São Paulo, Brasil, 24 de maio de 2007
No final da década de 70, com a centralização das principais atividades da HP Brasil em Alphaville – SP, o número de funcionários no Rio de Janeiro foi reduzido de cem para cerca de 20 pessoas. O escritório foi transferido de Copacabana para uma casa antiga na Lagoa, na época uma região sem estrutura na área de telecomunicação, por isso o local de trabalho não contava com telefone.

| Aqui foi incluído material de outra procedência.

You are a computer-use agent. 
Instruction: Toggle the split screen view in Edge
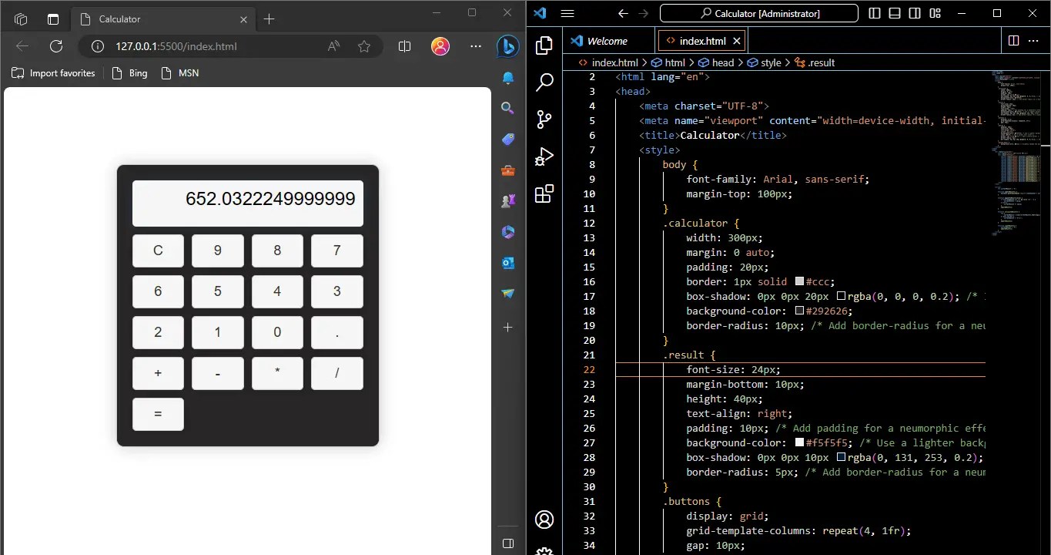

Diante da precariedade de condições, a HP, com o intuito de continuar atendendo aos seus clientes, alugou uma sala no Centro do Rio de Janeiro, na qual mantinha uma telefonista trabalhando com linhas telefônicas alugadas. Cerca de dois mensageiros, os famosos “boys”, circulavam de ônibus levando os recados para os funcionários no escritório da Lagoa. Assim, quando um pedido era feito, o “boy” informava a equipe da HP, que era obrigada a retornar a ligação para o cliente de um telefone público. Essa estrutura perdurou por seis meses, comprovando que a companhia nunca mediu esforços para prosseguir em sua missão de excelência, trabalhando pelo desenvolvimento do País.
Atualmente, com tantos avanços tecnológicos, essa situação pode parecer absurda ou até mesmo hilária, mas é apenas um exemplo de que, nestes 40 anos da HP no Brasil, muitos fatos inusitados aconteceram e hoje podem ser lembrados entre risos, nostalgias e emoções.